We figured that if you can't control what's happening in the world you can't rely on anything outside of your own immediate environment. We couldn't rely on an income, savings or even essential goods and services being available. But if we could produce everything we needed in our own home and garden we could be opportunistic about the things we use and buy - when they're available great, but when they're not we have alternatives in place.

We predicted early on that inflation would go through the roof, so the best way to protect our savings was to buy things that would reduce our cost of living for years to come.
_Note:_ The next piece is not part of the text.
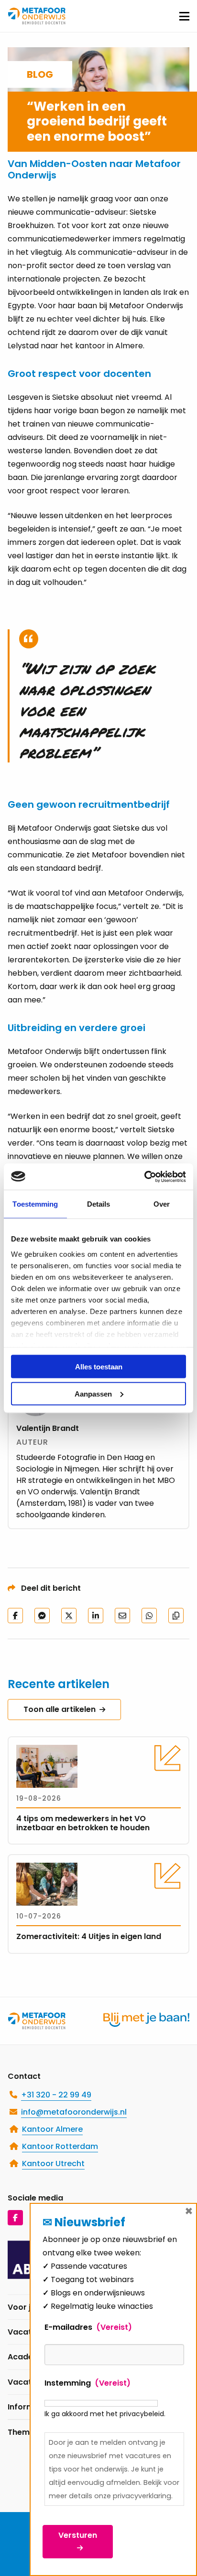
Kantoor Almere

We own a bungalow in a rural village with a decent sized garden (by UK terms) - it's about 1/4 acre if you count the front garden. We:
  • installed a wood-burner and built wood stores big enough to store a few years worth of wood.
  • built an outside wood fuelled pizza oven/grill and also a small rocket stove for heating water.
  • purchased some small solar generators (essentially large batteries) and small solar panels - enough to power all our phones, laptops etc, to watch tv, and to keep dozens of rechargable batteries fully charged.
  • installed water butts to collect all the rain water off of our house and outbuildings
  • built a polytunnel
  • built a largish workshop (big shed) - for projects, but also great for drying onions etc.
  • built a huge 3 bank composting system and our neighbours give us all their clippings, cardboard etc
  • Set up a wormery
  • planted comfrey everywhere
  • created a huge bin for rotting down manure that we collect from the farm next door.
  • put beds on our largish, open plan front lawn. It's done in such a way that no one would notice food growing among the flowers, but the yield is huge - including this year: 100 onions, dozens of courgettes, kg's of beans, 50kg of potatoes, winter squash and much more.
  • in the back we've built a large fenced off 'garden' (protected from our 4 beagles) that at the top has 9 raised beds for veg, and down the bottom (it's on a slope) we have a food forest full of fruit trees and perennials.
We've loosely followed permaculture principles. It's designed to be beautiful as well as functional. When we started this we thought food shortages and massive inflation unlikely - so we created our home and garden to have lots of great spots to enjoy - lots of little secluded areas to sit or to eat, calisthenics equipment built for exercise, an outdoor movie theatre around a pizza oven etc. The veg area has lots of flowers mixed in and it's actually the most beautiful part of the garden.

Our overarching goal is to create a home and garden that we can live in 'normally' (whilst still interacting with the outside world normally) but that can be easily adapted to changing circumstances - so we live well through good times and bad.

It really does take away a lot of the worry about what's going on in the world.....probably because it keeps us too busy to think!!